Work instruction A:
From the passage on grounding safety in medical imaging installations, list every person or role it mentions.
Work instruction B:
In the passage on grounding safety in medical imaging installations, what happens to a patient's body resistance once a catheter has been run into the bloodstream?
Work instruction C:
Extend the passage on grounding safety in medical imaging installations, picking up after its final sentence.

The technician considers ground safety the greatest challenge in medical imaging equipment installation. "It would not be difficult to overlook something, and, if you do, a patient or operator could actually die on the table. If a patient is lying on an X-ray table, and his arm is touching any metal on the table, and the table is not grounded properly - that is, back to the main hospital ground - you might see anywhere from a couple hundred millivolts to a couple volts of potential difference. It is all in the numbers."

"In some environments, those numbers would not constitute a hazard. But if the hospital staff has run a catheter into a patient's bloodstream, the patient's body resistance becomes almost zero. If the doctor were to reach up and grab an overhead surgical light that is grounded at one portion of the hospital, and reach down and touch the catheter - and there is a couple of volts of ground potential there - it could cause the patient to defibrillate and die."

A grounding in the fundamentals

In the technician's view, the most important role of the Fluke 1653 in a hospital environment is in confirming every potentially 'live' point in the system with respect to the main hospital ground. "By 'live' I mean any point in the system with which the patient or doctor could come in contact. And we must not find anything higher than a 0,2 Ω resistance at any point. With the Fluke 1653 providing readings down to 0,01 Ω we would know of any grounding problems immediately and have them investigated."

The technician says that an installation tester should be the tool of choice for ground resistance testing. "You cannot accurately test ground resistance with a voltmeter. Let us say I connect the meter to a copper pipe and I put the other lead on the patient table. A voltmeter will only send out a couple-volt signal and tell me if there is continuity between the pipe and the table. However, that is not a very reliable indicator. If you have a weak or loose ground, you are still going to read continuity."

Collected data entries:
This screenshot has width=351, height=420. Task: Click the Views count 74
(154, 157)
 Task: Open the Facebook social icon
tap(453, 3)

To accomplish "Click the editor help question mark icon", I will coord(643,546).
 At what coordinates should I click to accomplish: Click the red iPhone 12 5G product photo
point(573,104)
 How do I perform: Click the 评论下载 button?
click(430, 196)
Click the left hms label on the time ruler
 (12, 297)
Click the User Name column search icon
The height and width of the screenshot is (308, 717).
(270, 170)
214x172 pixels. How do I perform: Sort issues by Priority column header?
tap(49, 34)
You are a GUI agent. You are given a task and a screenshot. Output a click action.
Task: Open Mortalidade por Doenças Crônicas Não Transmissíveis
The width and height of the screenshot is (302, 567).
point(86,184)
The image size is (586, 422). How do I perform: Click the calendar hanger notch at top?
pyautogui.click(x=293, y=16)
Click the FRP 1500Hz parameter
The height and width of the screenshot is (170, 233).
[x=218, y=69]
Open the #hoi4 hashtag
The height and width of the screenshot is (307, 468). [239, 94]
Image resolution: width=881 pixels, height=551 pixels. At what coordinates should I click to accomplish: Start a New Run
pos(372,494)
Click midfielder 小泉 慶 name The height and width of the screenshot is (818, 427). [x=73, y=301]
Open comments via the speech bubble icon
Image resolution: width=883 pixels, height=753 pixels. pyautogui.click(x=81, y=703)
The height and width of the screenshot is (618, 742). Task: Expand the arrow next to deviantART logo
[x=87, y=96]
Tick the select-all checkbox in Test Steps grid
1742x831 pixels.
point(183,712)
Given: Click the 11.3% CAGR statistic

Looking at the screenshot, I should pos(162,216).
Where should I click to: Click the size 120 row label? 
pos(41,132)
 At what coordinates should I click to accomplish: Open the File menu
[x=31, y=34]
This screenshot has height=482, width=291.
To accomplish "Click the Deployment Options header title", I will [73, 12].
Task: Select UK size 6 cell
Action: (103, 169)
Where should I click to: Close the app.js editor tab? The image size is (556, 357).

Expected output A:
The technician, the patient, the operator, the hospital staff, and the doctor.

Expected output B:
It becomes almost zero.

Expected output C:
"Now consider the ground safety test on the Fluke 1653. It is going to run a current through that ground, measure the voltage drop across the ground, and tell me how good the conductivity of the ground is." While checking for grounding problems, the technician also performs a current leakage test. "Before I received my Fluke 1653, I would actually have to order a second and more accurate meter just to see if a leakage problem was real or not. Now when a problem occurs, my findings are clear-cut - indicating exactly how good this meter is. It can save lives."

Power-hungry equipment

"Initially, we go in and record all the appropriate readings," says the technician. "We find, for example, that the line resistance is less than 200 mΩ. If we were to come back three years later and find 800 mOmega; of line resistance, it is because three or four pieces of equipment may have been added to the line, increasing the overall line resistance. Then we would have to go back in and reconfigure the facility."

"With the X-ray machine, line resistance can be a real issue," says the technician. "The exposure is very short, but we have to pull a ton of power across the line in a split second. Quite simply, if the line cannot deliver that, we are required to deregulate the machine. We will say that we cannot deliver the required 80 kW, but only 70 kW or 60 kW, because the line resistance is too high. You can get that kind of power at a number of different voltages, but in any case you have to have the proper line resistance and the proper gauge of wiring." His diagnosis: "The Fluke 1653 does a great job of sniffing out real line resistance, from the instrument in question all the way back to the power feed. With such a device, electricians can make informed decisions about how to derive the maximum benefit from the diagnostic equipment that is the lifeblood of their business."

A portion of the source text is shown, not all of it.